* _Instrucciones de la tarea_
Transcribe sin cambios las líneas, empezando por la que contiene "Click the Wähler" y siguiendo hasta la que contiene "coord(660,294)", ambas incluidas.

* _Líneas proporcionadas_
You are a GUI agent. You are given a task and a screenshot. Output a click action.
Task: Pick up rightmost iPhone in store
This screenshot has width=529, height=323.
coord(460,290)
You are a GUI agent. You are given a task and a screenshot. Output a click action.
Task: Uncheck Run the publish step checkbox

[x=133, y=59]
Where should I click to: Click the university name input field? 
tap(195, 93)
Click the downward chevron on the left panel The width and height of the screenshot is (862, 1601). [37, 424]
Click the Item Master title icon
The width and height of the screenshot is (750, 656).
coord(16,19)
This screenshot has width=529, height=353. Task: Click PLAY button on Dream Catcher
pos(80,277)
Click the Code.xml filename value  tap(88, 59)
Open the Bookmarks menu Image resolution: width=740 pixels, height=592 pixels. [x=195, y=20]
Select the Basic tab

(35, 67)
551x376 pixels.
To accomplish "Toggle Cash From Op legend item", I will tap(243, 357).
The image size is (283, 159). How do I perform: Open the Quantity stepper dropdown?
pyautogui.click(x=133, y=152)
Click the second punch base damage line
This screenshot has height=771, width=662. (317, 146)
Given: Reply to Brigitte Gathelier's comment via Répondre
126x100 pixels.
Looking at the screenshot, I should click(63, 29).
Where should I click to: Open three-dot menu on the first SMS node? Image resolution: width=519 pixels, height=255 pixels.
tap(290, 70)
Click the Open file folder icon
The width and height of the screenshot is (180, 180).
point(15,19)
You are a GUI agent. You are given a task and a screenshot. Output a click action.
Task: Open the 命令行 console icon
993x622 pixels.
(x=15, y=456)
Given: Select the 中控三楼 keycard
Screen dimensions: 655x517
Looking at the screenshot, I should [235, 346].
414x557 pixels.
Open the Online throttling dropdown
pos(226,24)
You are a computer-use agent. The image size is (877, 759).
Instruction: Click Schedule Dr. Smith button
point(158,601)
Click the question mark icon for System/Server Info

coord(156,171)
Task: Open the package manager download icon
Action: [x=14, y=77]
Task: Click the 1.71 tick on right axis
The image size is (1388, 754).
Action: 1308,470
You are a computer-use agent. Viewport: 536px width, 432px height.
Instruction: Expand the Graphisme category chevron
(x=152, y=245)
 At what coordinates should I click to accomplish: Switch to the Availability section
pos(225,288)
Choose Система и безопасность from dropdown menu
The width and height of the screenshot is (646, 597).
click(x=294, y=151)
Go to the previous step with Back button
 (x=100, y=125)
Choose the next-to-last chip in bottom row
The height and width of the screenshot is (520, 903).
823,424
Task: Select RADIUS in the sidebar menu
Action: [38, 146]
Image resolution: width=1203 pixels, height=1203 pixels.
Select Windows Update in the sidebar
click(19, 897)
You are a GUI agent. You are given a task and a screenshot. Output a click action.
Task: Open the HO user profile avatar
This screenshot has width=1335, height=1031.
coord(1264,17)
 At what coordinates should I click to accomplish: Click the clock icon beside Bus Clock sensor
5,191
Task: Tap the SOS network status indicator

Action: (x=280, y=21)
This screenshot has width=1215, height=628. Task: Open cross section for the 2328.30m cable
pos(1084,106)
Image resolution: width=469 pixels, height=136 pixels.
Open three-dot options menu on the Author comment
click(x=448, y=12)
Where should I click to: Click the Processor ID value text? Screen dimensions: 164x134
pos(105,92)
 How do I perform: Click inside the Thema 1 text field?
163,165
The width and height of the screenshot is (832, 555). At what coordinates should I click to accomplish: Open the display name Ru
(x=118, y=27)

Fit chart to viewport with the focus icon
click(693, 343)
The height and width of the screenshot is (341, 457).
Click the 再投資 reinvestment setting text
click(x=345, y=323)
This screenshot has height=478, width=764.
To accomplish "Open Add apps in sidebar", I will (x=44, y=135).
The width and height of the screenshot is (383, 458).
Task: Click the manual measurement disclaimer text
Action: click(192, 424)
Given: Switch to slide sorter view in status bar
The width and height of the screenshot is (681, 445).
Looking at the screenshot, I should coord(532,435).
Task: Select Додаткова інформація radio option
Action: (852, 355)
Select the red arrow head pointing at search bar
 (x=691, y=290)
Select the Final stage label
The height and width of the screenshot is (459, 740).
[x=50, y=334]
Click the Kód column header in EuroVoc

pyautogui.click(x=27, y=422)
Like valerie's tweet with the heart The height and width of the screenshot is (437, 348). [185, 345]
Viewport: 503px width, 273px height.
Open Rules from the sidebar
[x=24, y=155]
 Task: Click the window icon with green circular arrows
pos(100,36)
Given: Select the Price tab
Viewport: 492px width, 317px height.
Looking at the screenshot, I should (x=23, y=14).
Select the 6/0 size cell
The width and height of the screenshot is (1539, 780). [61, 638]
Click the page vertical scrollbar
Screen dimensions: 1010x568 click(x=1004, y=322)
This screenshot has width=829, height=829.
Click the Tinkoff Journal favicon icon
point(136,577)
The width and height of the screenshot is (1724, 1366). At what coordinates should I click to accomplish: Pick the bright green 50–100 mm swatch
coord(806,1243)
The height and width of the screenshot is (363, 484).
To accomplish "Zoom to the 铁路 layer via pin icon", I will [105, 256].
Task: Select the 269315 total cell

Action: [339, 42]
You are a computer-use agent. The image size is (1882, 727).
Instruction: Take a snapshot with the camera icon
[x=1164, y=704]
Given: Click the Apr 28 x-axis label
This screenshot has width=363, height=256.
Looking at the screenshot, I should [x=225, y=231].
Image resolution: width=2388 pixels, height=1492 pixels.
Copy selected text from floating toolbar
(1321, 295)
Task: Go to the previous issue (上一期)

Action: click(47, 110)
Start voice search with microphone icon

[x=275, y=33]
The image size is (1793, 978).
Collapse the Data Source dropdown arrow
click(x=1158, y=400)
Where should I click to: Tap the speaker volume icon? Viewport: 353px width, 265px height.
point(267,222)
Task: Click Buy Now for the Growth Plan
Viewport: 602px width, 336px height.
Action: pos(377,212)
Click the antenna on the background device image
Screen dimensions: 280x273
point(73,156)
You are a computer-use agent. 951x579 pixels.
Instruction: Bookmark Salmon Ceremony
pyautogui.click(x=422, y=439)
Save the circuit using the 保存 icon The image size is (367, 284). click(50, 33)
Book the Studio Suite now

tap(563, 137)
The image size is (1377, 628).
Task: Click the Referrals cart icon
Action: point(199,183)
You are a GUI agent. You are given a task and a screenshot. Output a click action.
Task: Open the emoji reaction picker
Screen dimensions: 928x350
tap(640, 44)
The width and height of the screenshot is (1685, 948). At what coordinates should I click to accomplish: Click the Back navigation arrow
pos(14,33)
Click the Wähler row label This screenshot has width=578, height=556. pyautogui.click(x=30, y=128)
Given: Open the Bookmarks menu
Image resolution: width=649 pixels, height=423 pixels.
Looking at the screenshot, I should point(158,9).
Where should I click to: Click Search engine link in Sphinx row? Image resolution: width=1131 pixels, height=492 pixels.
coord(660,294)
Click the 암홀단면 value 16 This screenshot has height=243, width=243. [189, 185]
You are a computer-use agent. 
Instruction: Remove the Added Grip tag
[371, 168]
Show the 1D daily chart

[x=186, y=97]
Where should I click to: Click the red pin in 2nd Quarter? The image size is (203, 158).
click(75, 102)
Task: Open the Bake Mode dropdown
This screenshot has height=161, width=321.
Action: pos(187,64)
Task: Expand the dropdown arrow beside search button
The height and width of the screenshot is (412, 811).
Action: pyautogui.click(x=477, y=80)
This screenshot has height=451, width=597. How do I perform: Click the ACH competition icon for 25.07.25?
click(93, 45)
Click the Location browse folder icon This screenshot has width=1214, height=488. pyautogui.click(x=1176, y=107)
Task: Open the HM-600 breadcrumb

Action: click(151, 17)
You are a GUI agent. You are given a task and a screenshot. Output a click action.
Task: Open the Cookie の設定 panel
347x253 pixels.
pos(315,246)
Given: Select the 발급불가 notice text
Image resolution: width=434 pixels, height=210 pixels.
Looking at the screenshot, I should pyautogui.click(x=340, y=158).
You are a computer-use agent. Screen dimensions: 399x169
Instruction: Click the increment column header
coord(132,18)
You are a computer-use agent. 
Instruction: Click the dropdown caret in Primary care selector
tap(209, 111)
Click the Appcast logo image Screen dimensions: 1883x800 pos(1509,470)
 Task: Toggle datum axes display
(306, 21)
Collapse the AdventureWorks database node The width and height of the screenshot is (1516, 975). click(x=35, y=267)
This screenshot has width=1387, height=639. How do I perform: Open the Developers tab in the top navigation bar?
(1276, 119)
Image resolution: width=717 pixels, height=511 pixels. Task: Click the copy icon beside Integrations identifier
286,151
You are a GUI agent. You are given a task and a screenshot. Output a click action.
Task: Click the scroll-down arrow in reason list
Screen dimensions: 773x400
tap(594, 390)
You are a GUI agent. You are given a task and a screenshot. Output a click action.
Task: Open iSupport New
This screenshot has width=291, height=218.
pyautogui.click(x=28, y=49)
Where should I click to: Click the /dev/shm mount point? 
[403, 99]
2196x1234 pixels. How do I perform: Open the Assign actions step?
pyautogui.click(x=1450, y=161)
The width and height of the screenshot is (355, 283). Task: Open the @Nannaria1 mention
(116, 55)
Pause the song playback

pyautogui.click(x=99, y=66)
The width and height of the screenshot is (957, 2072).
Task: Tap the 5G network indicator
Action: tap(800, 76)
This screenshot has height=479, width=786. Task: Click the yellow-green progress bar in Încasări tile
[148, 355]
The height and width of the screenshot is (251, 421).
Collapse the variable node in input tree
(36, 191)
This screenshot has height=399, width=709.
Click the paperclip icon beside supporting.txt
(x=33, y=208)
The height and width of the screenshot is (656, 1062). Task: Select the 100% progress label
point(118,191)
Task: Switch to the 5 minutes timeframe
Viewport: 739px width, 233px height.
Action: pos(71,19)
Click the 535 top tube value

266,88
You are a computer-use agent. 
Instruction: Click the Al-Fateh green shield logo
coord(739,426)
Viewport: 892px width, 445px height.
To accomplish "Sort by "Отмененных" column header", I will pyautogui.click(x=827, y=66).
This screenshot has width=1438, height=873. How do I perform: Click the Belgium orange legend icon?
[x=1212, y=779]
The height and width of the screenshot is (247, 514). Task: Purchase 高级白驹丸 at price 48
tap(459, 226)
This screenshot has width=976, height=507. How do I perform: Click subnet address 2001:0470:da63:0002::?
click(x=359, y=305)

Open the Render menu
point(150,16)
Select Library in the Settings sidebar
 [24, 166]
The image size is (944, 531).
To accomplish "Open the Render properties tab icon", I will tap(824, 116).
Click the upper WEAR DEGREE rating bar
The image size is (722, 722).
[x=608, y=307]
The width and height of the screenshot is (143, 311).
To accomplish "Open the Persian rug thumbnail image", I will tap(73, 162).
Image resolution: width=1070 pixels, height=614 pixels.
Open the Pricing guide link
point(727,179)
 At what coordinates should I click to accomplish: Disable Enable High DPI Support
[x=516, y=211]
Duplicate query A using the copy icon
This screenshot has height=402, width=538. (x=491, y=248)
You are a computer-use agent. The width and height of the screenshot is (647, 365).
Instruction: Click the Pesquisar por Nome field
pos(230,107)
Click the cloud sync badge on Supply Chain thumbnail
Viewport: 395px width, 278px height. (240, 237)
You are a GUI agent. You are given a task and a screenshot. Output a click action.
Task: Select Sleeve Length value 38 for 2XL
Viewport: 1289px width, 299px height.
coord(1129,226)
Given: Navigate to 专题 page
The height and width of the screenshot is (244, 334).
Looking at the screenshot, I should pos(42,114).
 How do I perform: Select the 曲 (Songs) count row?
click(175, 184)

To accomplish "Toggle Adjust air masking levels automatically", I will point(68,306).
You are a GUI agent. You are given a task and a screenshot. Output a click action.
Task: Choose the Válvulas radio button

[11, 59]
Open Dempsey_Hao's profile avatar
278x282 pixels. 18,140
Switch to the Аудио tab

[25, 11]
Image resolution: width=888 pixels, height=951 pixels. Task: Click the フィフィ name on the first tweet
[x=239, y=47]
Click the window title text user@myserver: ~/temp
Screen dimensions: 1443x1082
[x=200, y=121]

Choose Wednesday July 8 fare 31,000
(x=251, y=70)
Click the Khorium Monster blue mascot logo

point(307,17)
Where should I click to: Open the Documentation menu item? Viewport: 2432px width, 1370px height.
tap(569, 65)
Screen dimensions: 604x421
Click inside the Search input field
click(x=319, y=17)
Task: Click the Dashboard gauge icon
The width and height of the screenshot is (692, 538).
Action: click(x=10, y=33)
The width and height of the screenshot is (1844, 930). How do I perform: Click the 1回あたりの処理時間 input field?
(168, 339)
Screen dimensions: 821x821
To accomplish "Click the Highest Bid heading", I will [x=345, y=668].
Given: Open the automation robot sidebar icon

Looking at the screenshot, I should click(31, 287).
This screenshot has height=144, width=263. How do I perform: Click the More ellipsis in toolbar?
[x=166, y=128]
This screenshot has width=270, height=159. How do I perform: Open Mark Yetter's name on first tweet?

* _Respuesta_
Click the Wähler row label This screenshot has width=578, height=556. pyautogui.click(x=30, y=128)
Given: Open the Bookmarks menu
Image resolution: width=649 pixels, height=423 pixels.
Looking at the screenshot, I should point(158,9).
Where should I click to: Click Search engine link in Sphinx row? Image resolution: width=1131 pixels, height=492 pixels.
coord(660,294)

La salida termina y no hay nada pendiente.